The Library Journal/School Library Journal’s blog The Digital Shift has more in-depth coverage of the latest kerfuffle. Despite the “high value [Penguin places] on the role that libraries can play in connecting our authors with our readers” as Penguin stated in a response to Library Journal, apparently this policy change came out of nowhere. The OverDrive blog states that the company was “instructed to suspend availability of new Penguin eBook titles from our library catalog and disable ‘Get for Kindle’ functionality for all Penguin eBooks” in an “abrupt change in terms” last week.
The changes:
- All Penguin books through OverDrive have been removed from Get for Kindle access;
- Previously purchased books from Penguin are still available in their original ebook formats (but not Kindle);
- Penguin books already available through OverDrive will still be listed for new or additional purchases;
- However, no new books from Penguin will be offered on OverDrive at this time.

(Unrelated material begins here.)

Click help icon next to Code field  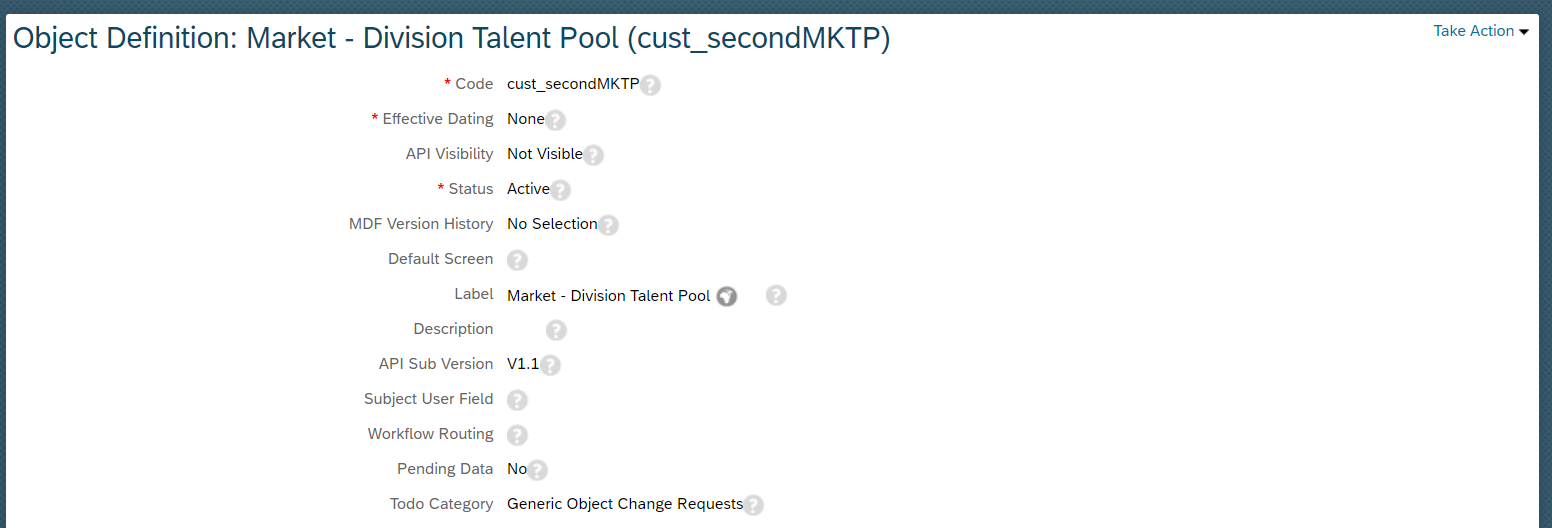click(x=650, y=85)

The concern behind this seems to be the security of the digital files; the statement from Penguin references a need to “forge a distribution model that is secure and viable.” Nate Hoffelder, writing at The Digital Reader, raised some questions about this reasoning.
If they’re really concerned about security then they will have to kill their ebooks entirely. OverDrive uses the exact same DRM as on all the major ebookstores. If OverDrive is not secure enough then no one is. And if the Kindle ebooks aren’t secure enough then why does Penguin still sell ebooks in the Kindle Store?
My concern is that this demonstrates yet again the danger in thinking that a license (especially a third-party license such as through OverDrive) is in any way comparable to ownership. It seems OverDrive is as much at the mercy of publishers as we are at the mercy of OverDrive’s changes in terms of service.
This is a game libraries have to play; I just wish we could bring our own ball.
UPDATE: ALA President-elect Maureen Sullivan issued a statement this afternoon noting, in part, that “this situation is one more log thrown onto the fire of libraries’ abilities to provide access to books—in this case titles they’ve already purchased. Penguin should restore access for library patrons now.”